In the same way that the little black girl, Gwendolyn, has been removed from Crisp’s history, figures that missed out on one of the stages of the making of history get left behind. But when figures with perspectives that differ from the majority are left out, that’s a perspective that the people of the future miss out on, and so we end up with the history that the rich white men have written. It’s the same problem with most of history– their perspective is seen as of little consequence compared to the men who believe they are making history, and so it becomes lost. To anyone looking back, from historians to the average student in a history class, this is such a loss when you’re trying to look into the time period. Such misconceptions get printed and perpetuated until myth mixes with history to the point that no one knows the difference anymore.
This is why Crisp is such an advocate of rediscovering these covered up voices. Pena could have enlightened generations as to what really happened at the Alamo, but he was shut out and so not read or thought about for decades at a time. Any mention of Juan Seguin, or any of the other Tejanos, could have clarified the role of Tejanos and Mexicans in the Revolution, but they passed by the wayside as the Alamo story was popularized and the stories of the revolution became tales of good vs evil in terms of Anglos versus Mexicans.

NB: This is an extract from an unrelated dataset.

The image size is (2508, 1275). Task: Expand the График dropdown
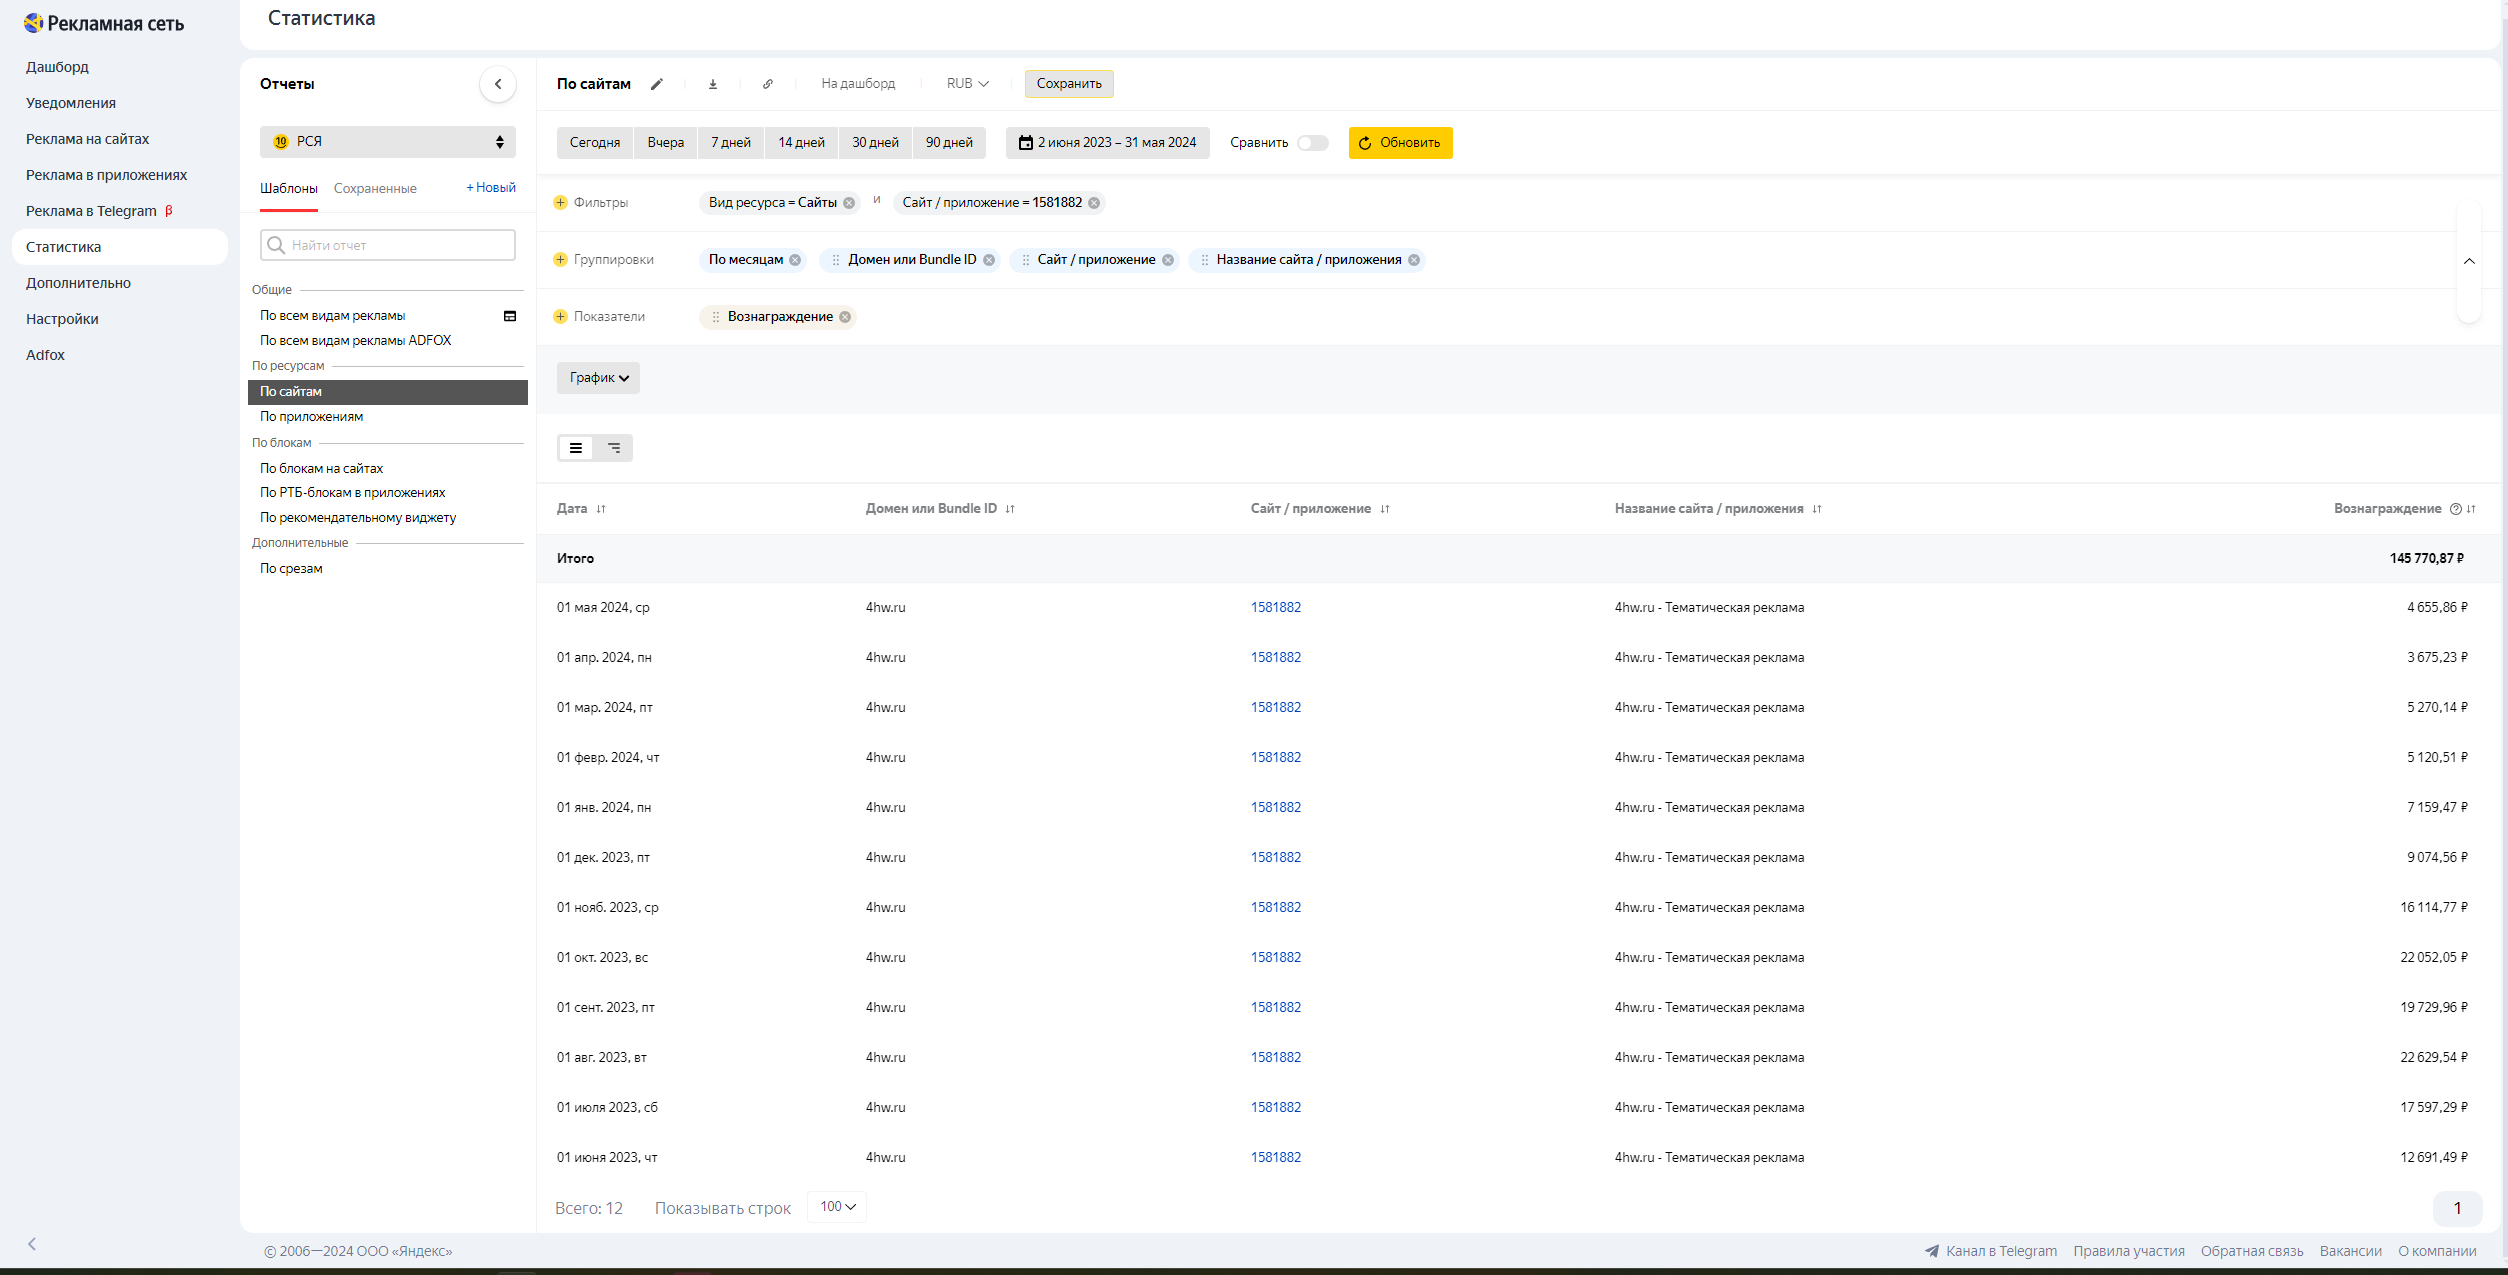[x=598, y=378]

Our image of the Revolution could have been dramatically changed, as a nation looking back and as well as any individual, had these voices remained for all to hear. Maybe then such a dramatic dichotomy between the sides of the war would not have been created. Crisp insists that racism was not the main element behind the Revolution and the hate mail that came from people a century later to writers that ‘attacked’ their long held views, but it was still an element. This is interesting, as one considers if that hate mail might never have come if only the voices of Tejanos and Mexicans had been allowed to survive. That becomes even more of a possibility if the Disney version of Davy Crockett could somehow change to allow less of said dichotomy as well, as that is the image that seemed to stick most into people’s heads. That was the image that people saw as disrespected when writers point out inaccuracies in Crockett’s presumed death scene.
If men like Juan Seguin showed up in that Disneyland special, what are the chances that writers like Crisp would be receiving hate mail on the topics of their papers and books?
We as Americans may never know, but can only hope to try and keep such silencing from happening in the present, so voices like those men’s can be heard in the future.